→ DATA SUPPLIED
------------------------------------------------------------

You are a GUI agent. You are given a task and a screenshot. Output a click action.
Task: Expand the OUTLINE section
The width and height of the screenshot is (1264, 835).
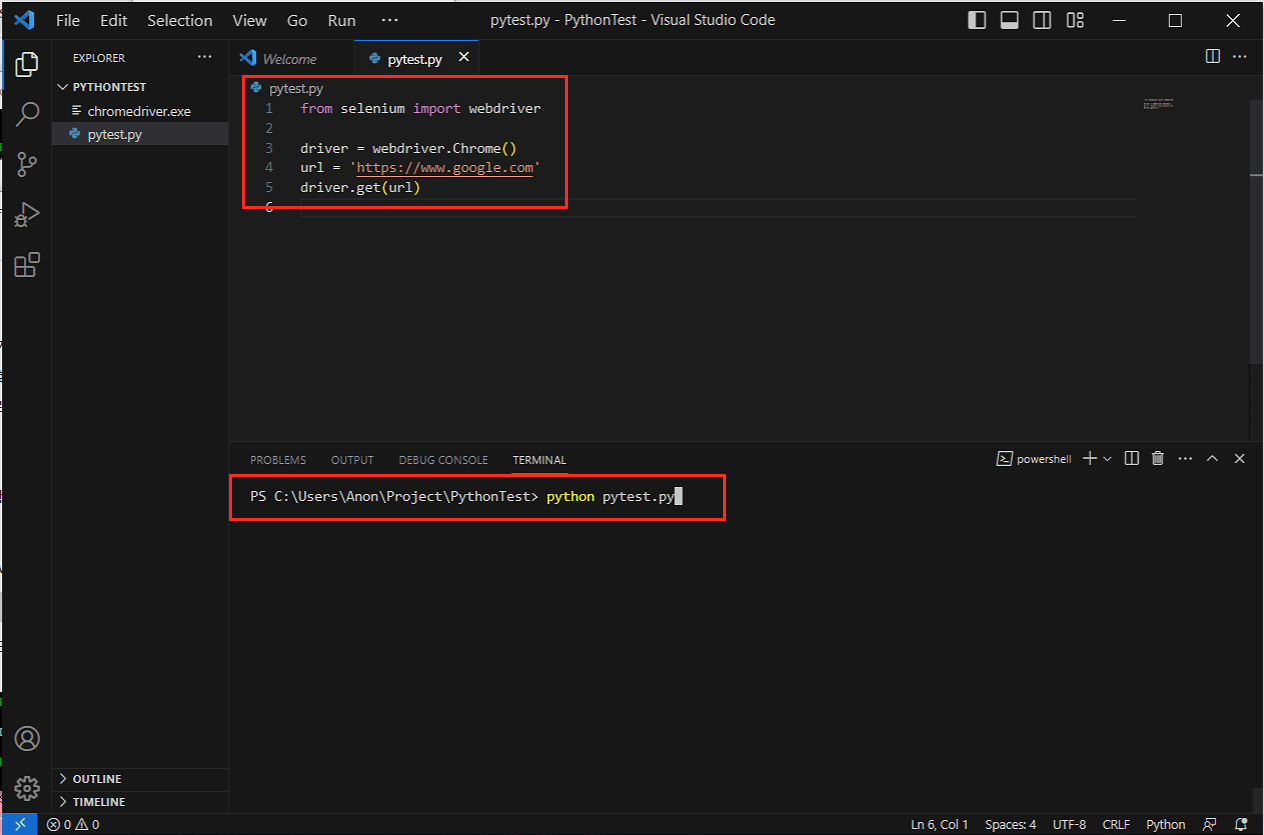pos(96,779)
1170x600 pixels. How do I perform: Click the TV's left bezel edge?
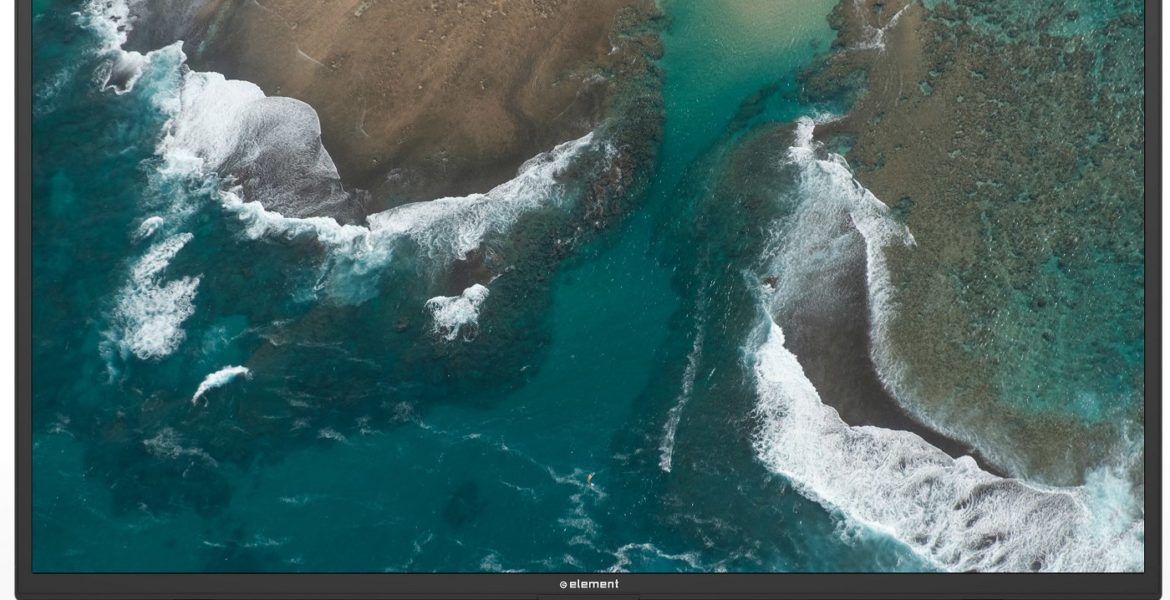[x=23, y=300]
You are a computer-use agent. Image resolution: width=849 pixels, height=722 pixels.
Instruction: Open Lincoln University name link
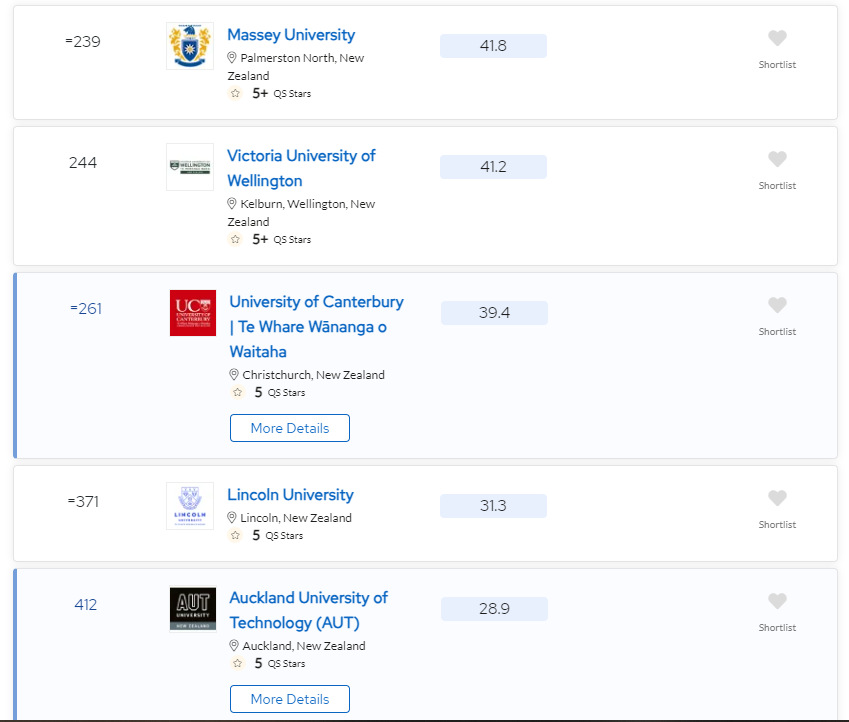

------------------------------------------------------------

→ REQUIRED WORK
Transcribe each entry above without alteration, but keep the pictures out.

→ OUTPUT FOR THIS TASK
You are a GUI agent. You are given a task and a screenshot. Output a click action.
Task: Expand the OUTLINE section
The width and height of the screenshot is (1264, 835).
pos(96,779)
1170x600 pixels. How do I perform: Click the TV's left bezel edge?
[x=23, y=300]
You are a computer-use agent. Image resolution: width=849 pixels, height=722 pixels.
Instruction: Open Lincoln University name link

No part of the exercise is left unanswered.